Although the prediction of the EUI of the tested prototypes was instant due to the nature of using ANN for prediction, it is essential to note that the training time for these datasets is longer than the prediction time by default. The longest time consumed for training the used data sets was 15 min. with the ANN set to have 30% of the training data as training validation. The ANN structure consisted of three hidden layers of 4, 3, and 2 nodes in order from input to output. The training iterations were set to 1000 to try and compensate for the relatively small size of the database. Better results have been achieved by a lesser number of layers for a smaller portion of the training data, as shown in Figure 9. The self-validation ratio was the same for this one. However, the number of data entries was less, 527 inputs, with two hidden layers of 4 and 2 nodes and 527 iterations in backpropagation training for the ANN. The training time for this training set was around 3 min only. Clearly, this only indicates the time-saving capabilities for such a time costly process. This trial opens the door for further investigation of utilizing ANN applications in the prediction of the different aspects of the performance of the built environment and saves the time consumption costs in the early stages of the design phase.

4. Conclusions

This study suggests four new building form generation methods for office building typology and evaluates their thermal energy performance in Cairo’s hot climate. Each method produces a range of building shapes that fit into a specific category. These categories include polygons ranging from pentagons to decagons, complex cubic forms resembling pixels, letters such as H, L, U, T, cross, and other intricate cubic shapes, and circular or oval shapes belonging to the round family. The findings demonstrated that the suggested methods are effective in improving thermal energy performance in the newly generated building forms when compared to the standard square-shaped building. The results of the optimizations are compared, and the four categories are analyzed based on their distinct architectural features and thermal performance. Scatterplots are developed for the round family, which has the best performance, to evaluate the influence of each dynamic parameter on enhancing thermal energy performance. The optimization process for the round family requires a significantly longer calculation time than the other families. As a result, an ANN prediction model based on machine learning is developed for the round family after completing 1726 unique iterations in the optimization process.

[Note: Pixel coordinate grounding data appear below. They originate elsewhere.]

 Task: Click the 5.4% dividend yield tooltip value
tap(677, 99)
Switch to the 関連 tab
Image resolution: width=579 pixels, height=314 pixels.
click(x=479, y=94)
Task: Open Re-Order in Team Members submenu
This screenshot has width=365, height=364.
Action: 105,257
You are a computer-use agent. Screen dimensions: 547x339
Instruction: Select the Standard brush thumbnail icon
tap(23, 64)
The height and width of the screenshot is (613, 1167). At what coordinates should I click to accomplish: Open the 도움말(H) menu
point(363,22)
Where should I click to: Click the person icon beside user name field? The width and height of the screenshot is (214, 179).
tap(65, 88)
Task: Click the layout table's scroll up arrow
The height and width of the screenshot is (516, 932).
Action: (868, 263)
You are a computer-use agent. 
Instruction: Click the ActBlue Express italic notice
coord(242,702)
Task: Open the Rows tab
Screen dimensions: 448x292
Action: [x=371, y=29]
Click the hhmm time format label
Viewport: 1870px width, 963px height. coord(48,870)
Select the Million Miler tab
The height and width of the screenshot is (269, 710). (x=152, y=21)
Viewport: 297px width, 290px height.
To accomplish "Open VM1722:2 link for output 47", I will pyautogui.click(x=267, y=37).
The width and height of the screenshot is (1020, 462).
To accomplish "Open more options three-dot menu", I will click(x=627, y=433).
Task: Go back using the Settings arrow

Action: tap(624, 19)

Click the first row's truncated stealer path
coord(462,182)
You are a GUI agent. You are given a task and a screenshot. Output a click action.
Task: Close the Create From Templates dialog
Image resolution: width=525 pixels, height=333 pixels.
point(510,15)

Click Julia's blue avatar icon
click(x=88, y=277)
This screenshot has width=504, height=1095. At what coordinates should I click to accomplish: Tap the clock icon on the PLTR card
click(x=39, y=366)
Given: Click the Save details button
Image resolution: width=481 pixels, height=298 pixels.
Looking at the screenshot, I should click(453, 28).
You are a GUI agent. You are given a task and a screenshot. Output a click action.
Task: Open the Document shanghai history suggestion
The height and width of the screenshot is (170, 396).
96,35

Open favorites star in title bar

The ANN is trained using 1200 round form configurations and their corresponding annual thermal EUI values. The ANN code is subsequently used to predict the EUI for the remaining 526 iterations, allowing for faster and more efficient optimization. The prediction model demonstrated the applicability of the proposed ANN model with R2 = 0.798.
Future applications on other climates are recommended to expand this study. The present study considered the dynamic parameters of the form and orientation and the objective function of thermal EUI only to understand the impact of building form and its orientation on enhancing annual thermal EUI. The optimization of envelope parameters such as WWR in addition to the consideration of other objectives, such as daylighting and acoustics, is recommended. In addition, this study’s optimization process for all forms except the round family was stopped after performing six generations. Testing more iterations through the increase in the number of generations is also recommended to find better-enhanced solutions. This will be achieved through using better computer resources or increasing the time of calculations. For the letter family, the pure letter forms need to be tested in all orientations. For the prediction phase, future studies will use more than 1726 iterations to enhance the value of the R2, thereby the prediction accuracy.

Author Contributions

Conceptualization, A.K.; methodology, A.K. and A.M.H.L.; software, A.K. and A.M.H.L.; validation, A.K. and A.M.H.L.; formal analysis, A.K. and A.M.H.L.; investigation, A.K. and A.M.H.L.; resources, A.K. and A.M.H.L.; data curation, A.K. and A.M.H.L.; writing—original draft preparation, A.K. and N.A.; writing—review and editing, A.K., A.M.H.L. and N.A.; visualization, A.K., A.M.H.L. and N.A. All authors have read and agreed to the published version of the manuscript.

Funding

This research received no external funding.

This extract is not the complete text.